Gotta tip your hat to the guy.
Eighth: In the category of “Whatever Happened to”:
1) Evans Rutto? He won Chicago in 2003 with a 2:05:50, at that time the fastest debut marathon ever. He won the 2004 London Marathon in 2:06:20 and later defended his Chicago title with a 2:06:16, the fastest marathon time of the year. When Track & Field News ranked him #1 marathoner in the world for 2004, he was 26 years old. He had what looked like a promising career in front of him.
Then in 2005 he finished 10th at London, followed by a 4th at Chicago in 2:07:30. In 2006 he again finished 10th at London…then disappeared from the news, though not from running marathons.
In 2008, he finished 7th at Mumbai in 2:17, then in 2009 and 2010 won three low key marathons: Hanover (2:10:47), Keulen (2:08:36), and Ljubljana (2:10:17). In 2011 he finished 11th at Mumbai (2:13:39) and 7th at Daegu (non-World Champs race 2:10:38)

** Given information **

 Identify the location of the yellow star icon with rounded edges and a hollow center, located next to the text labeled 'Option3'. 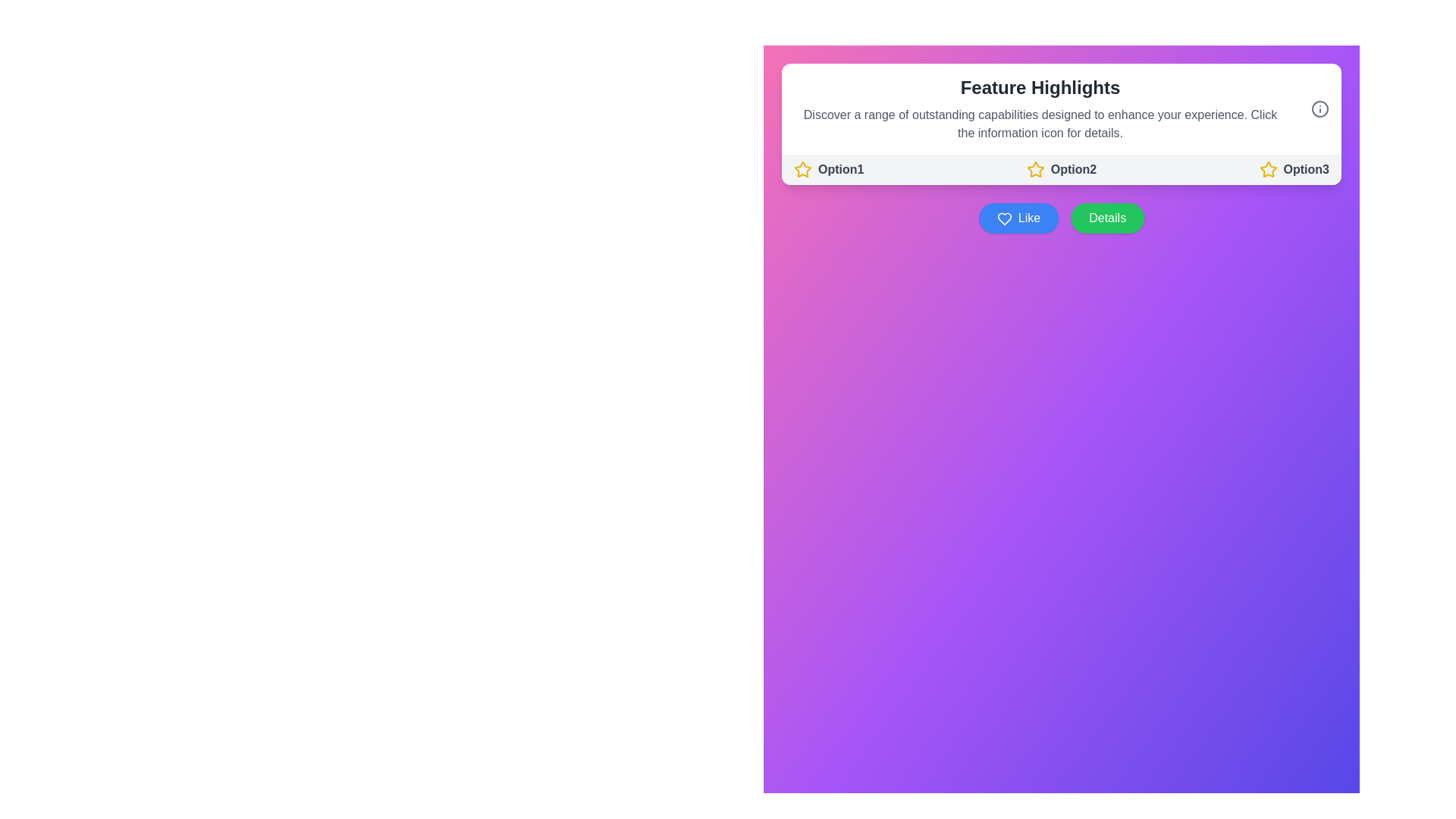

** Assignment 1 **
In the text about marathoner Evans Rutto, what time did he run when he won Chicago in 2003?
** Assignment 2 **
Write a continuation of the text about Evans Rutto, picking up after its final sentence.

** Exercise output 1 **
2:05:50

** Exercise output 2 **
This April, it was originally reported that at 35 years of age he had finished 5th in Düsseldorf Marathon in April in 2:10:10. Turns out that wasn’t him. He certainly has an unusual collection of victor’s trophies: Chicago (2), London, Hanover, Keulen, and Ljubljana. But what happened to all of that talent he showed in 2003 & 2004?
2) Duncan Kibet? In 2005 & 2006 he ran a few one hour half-marathons, in 2008 ran 2:08 and 2:07 to finish 2nd and 1st in Vienna & Milan (respectively), then in April of 2009, had a brilliant sprint finish with James Kwambai to win Rotterdam, both men timed in 2:04:27. At that point, only Haile Gebrselassie had ever run faster for the marathon (2:04:26 in 2007 and 2:03:59 in 2008). Expectations were high. He went to Berlin that September to race Haile G…..but ended up with a DNF. The next March, he produced another one hour half-marathon, a 1:00:21 in Lisboa, then disappeared. Injuries. Silence in 2011. Silence in 2012.
In 2013 he turned up as a pacemaker at the Seoul Marathon and then was to try his hand at the full distance in the Düsseldorf Marathon in April…and wound up out of the results.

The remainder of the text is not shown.